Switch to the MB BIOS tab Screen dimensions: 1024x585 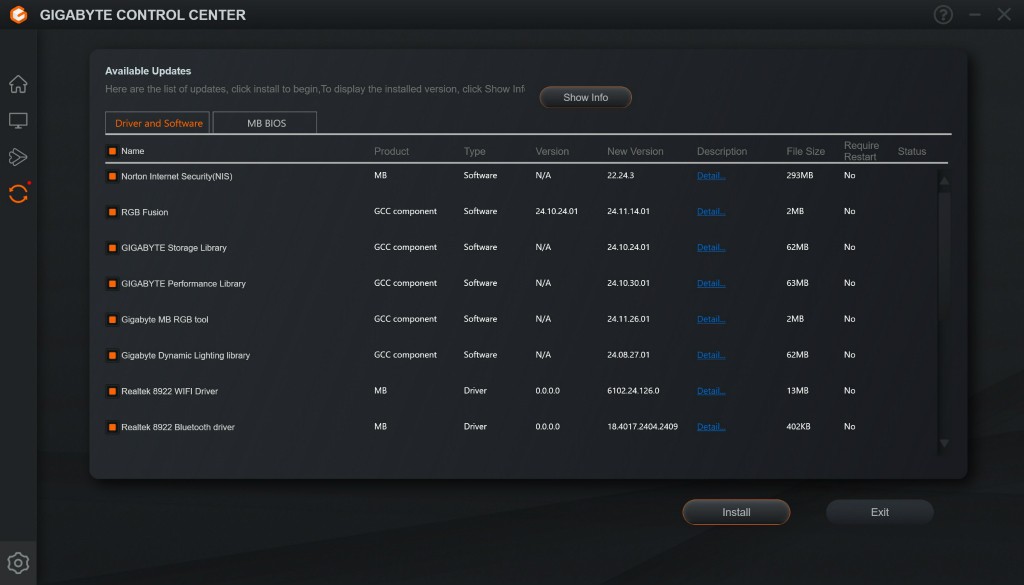[265, 123]
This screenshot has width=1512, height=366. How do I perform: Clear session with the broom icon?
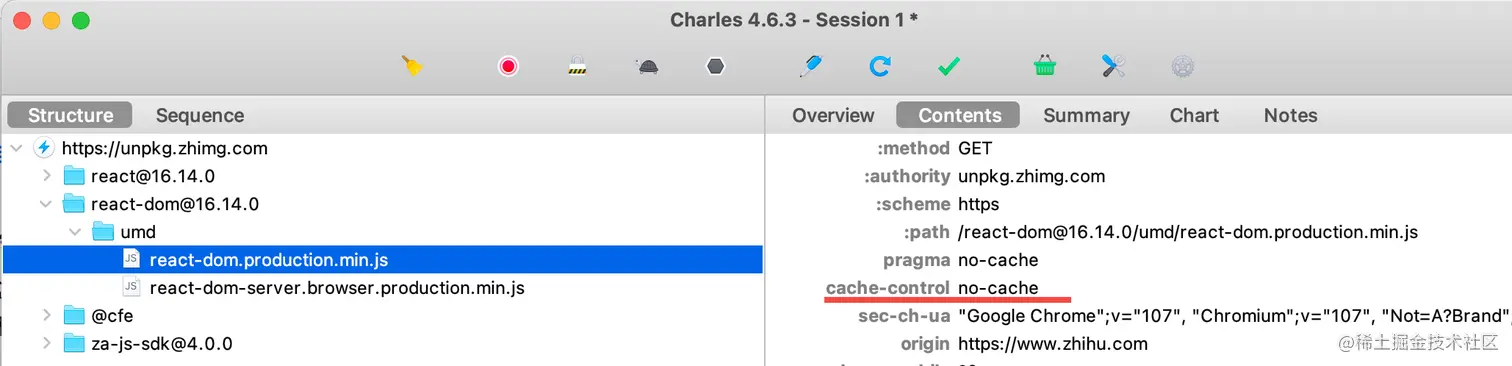pyautogui.click(x=412, y=66)
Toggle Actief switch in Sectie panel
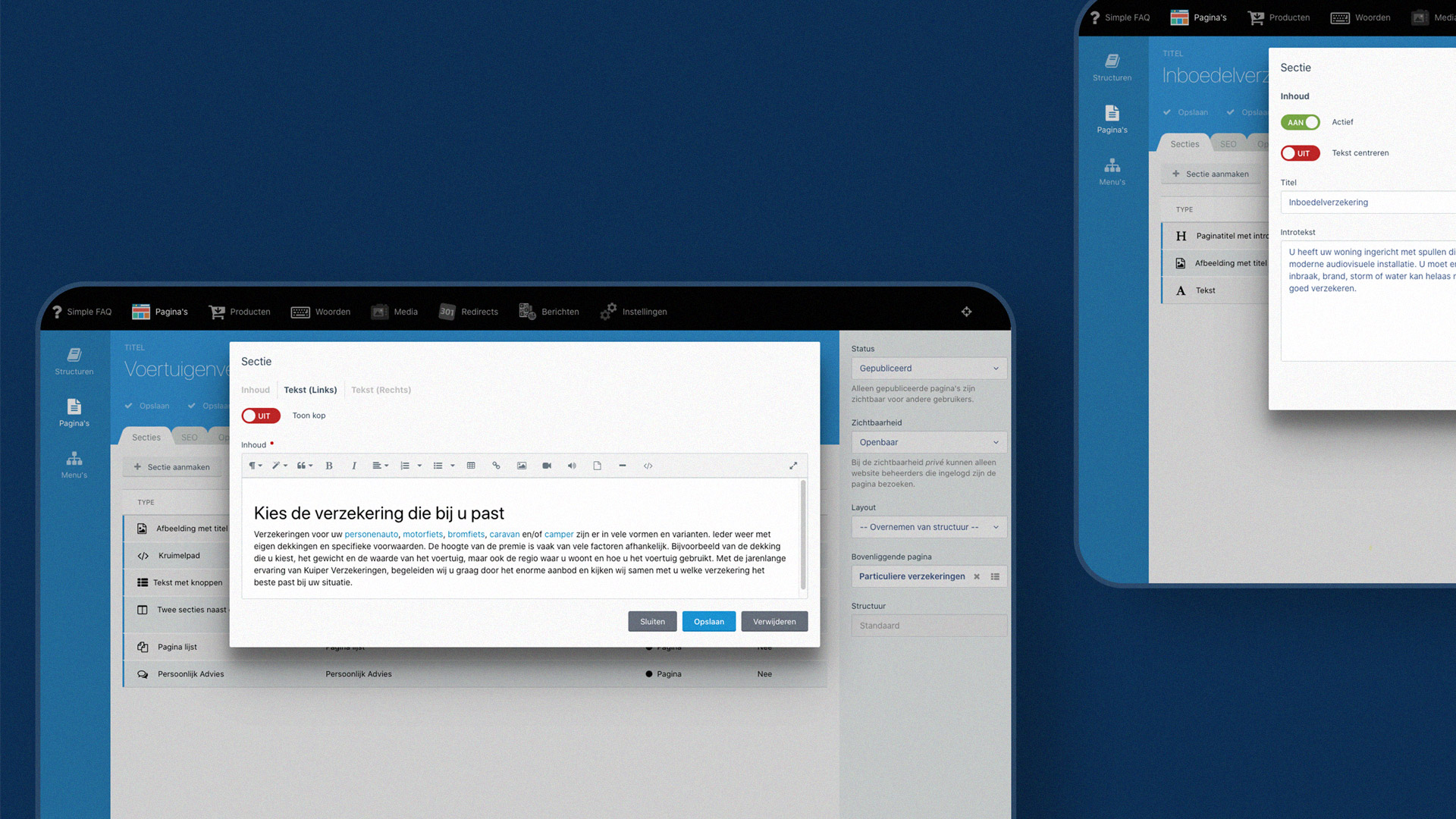This screenshot has height=819, width=1456. pyautogui.click(x=1301, y=121)
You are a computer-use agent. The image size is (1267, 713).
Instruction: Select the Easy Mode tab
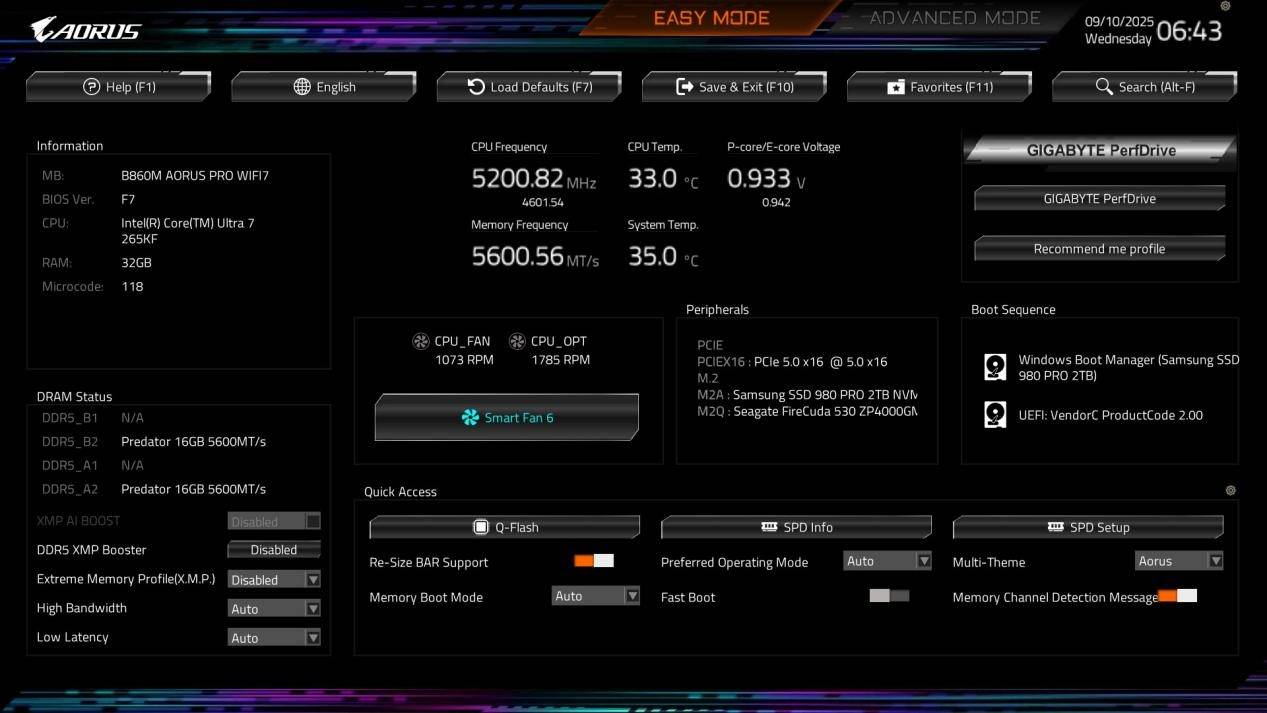(x=711, y=18)
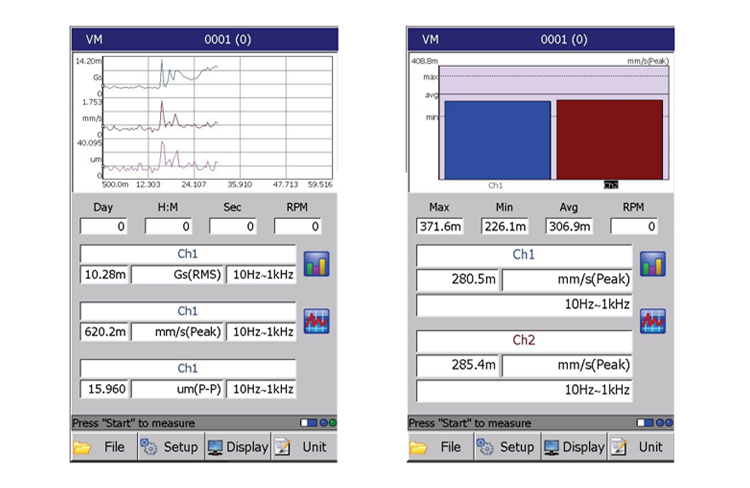Click waveform trend icon beside 620.2m mm/s(Peak) row
The height and width of the screenshot is (488, 750).
point(318,321)
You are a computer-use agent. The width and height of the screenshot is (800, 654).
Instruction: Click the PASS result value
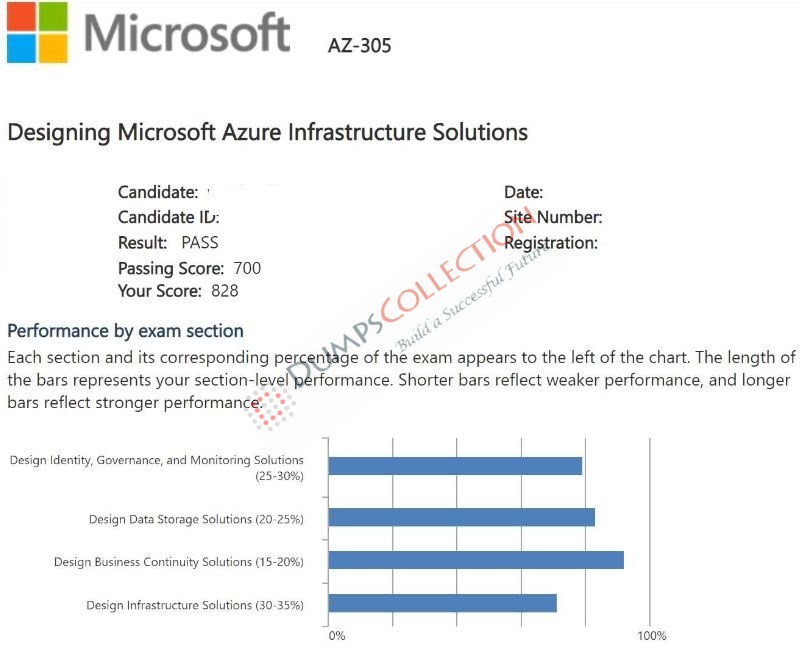[x=200, y=242]
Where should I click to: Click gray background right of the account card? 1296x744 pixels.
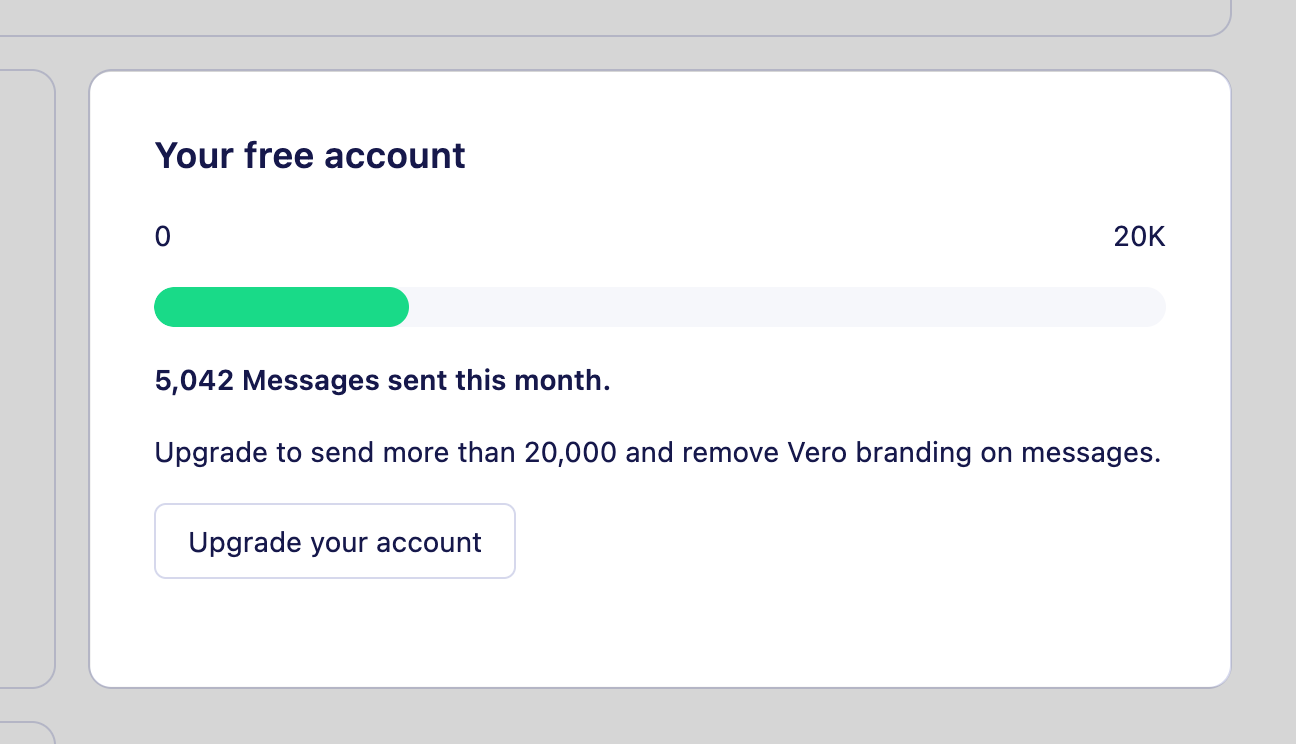(1264, 380)
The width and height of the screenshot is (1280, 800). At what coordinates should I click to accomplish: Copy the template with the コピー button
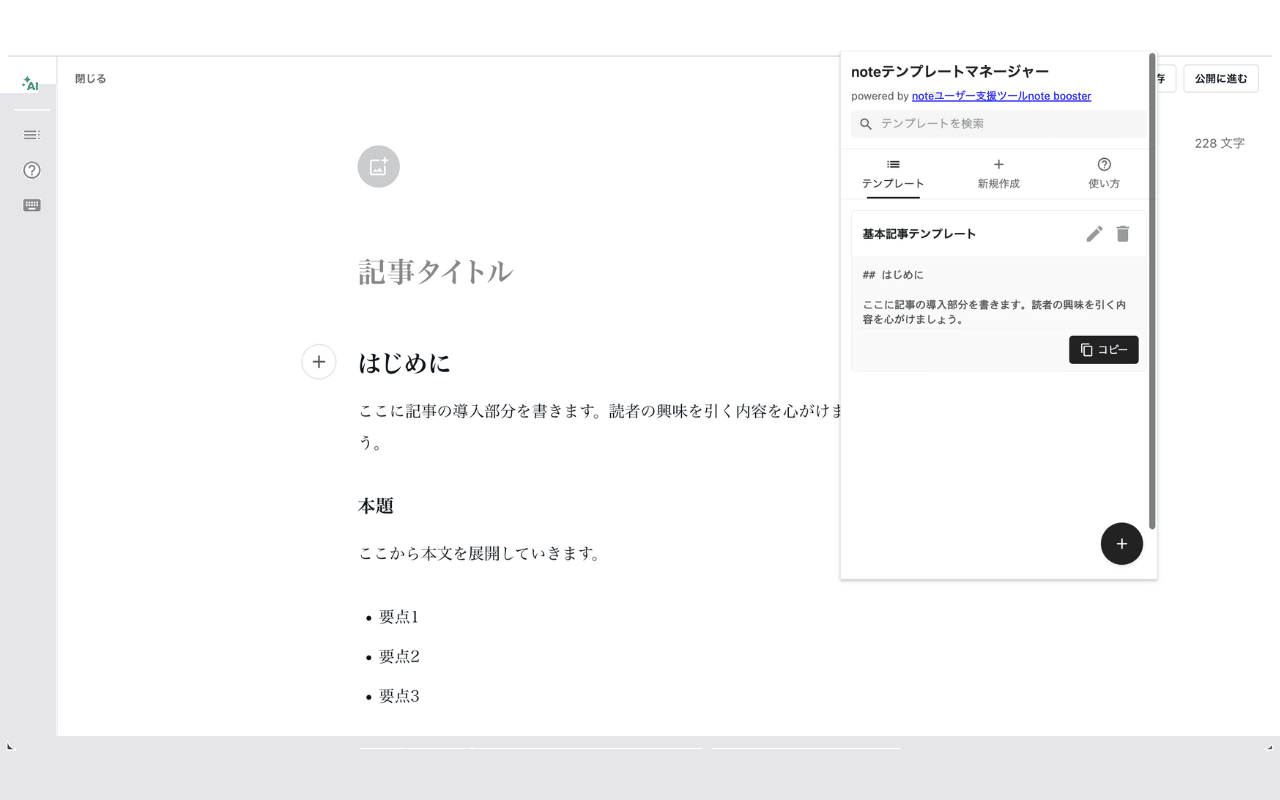1103,349
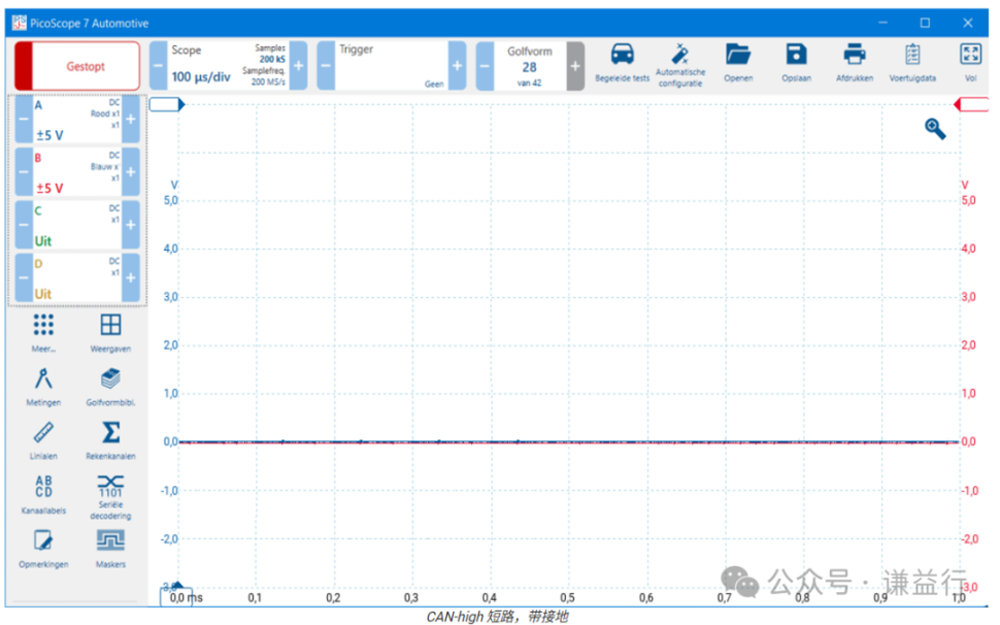Launch Automatische configuratie wand icon

[680, 56]
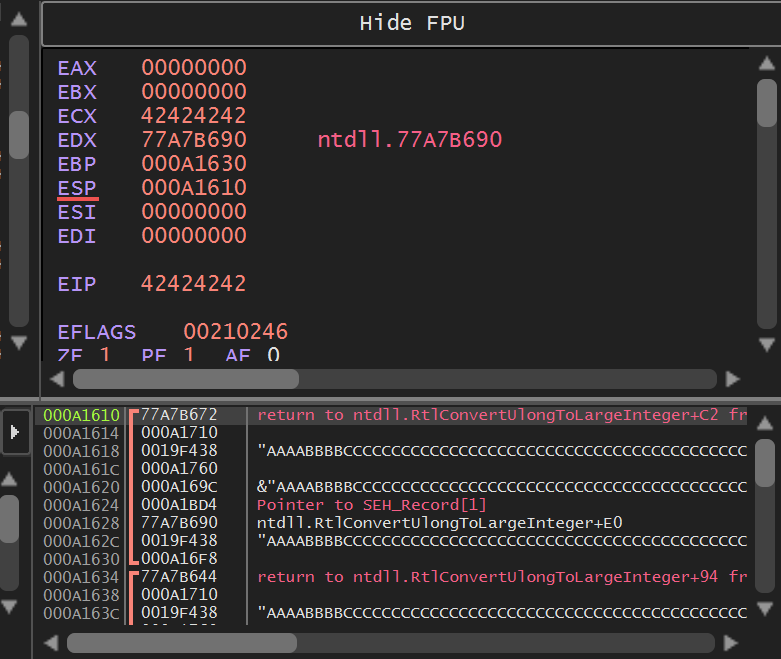Image resolution: width=781 pixels, height=659 pixels.
Task: Click left arrow of registers horizontal scrollbar
Action: (x=57, y=379)

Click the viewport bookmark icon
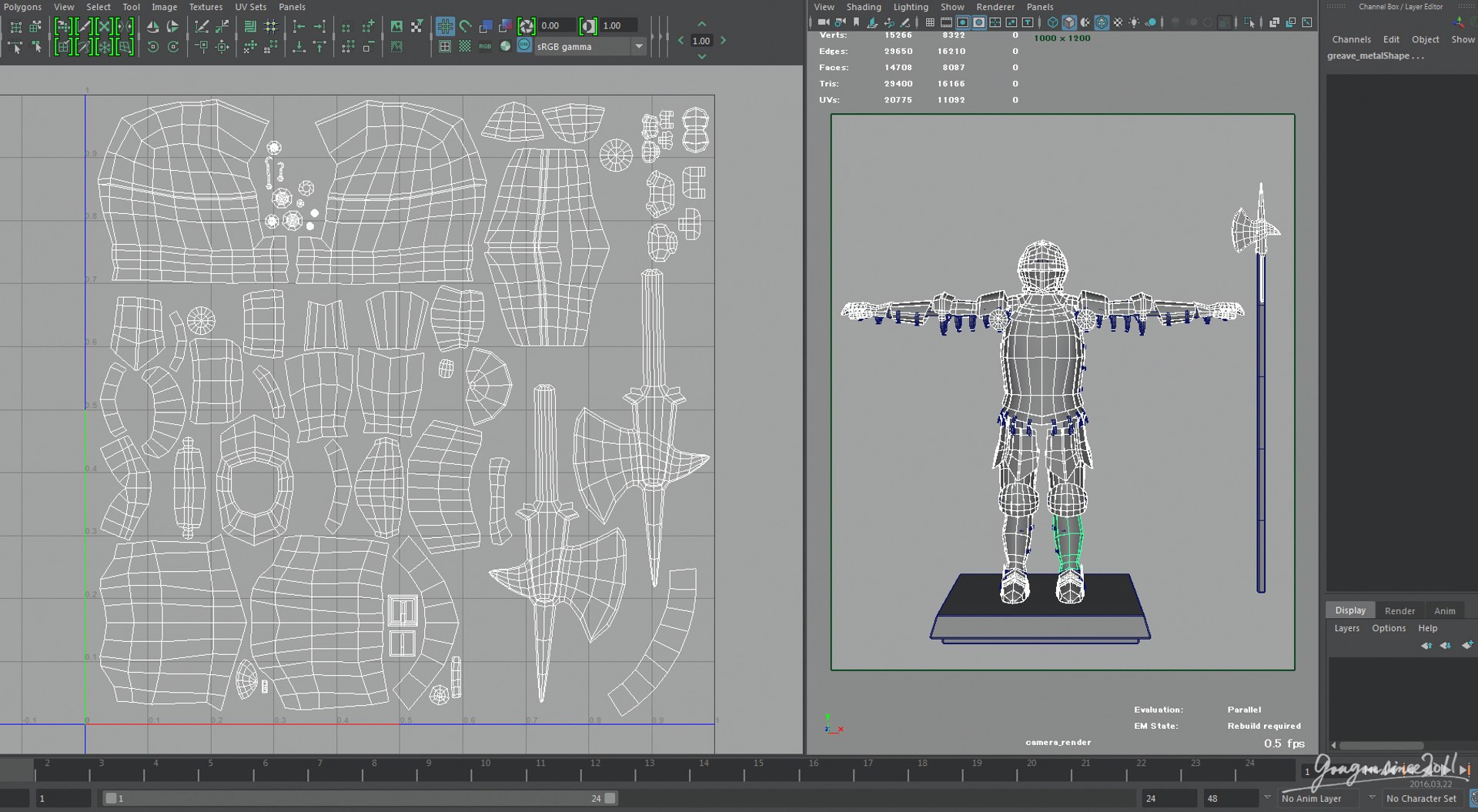[856, 22]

::::::

Exercise aim:
Go line by line through the material above and return each one that includes "computer".

Response:
You are a computer-use agent. The image size is (1267, 713).
You are a computer-use agent. The width and height of the screenshot is (800, 654).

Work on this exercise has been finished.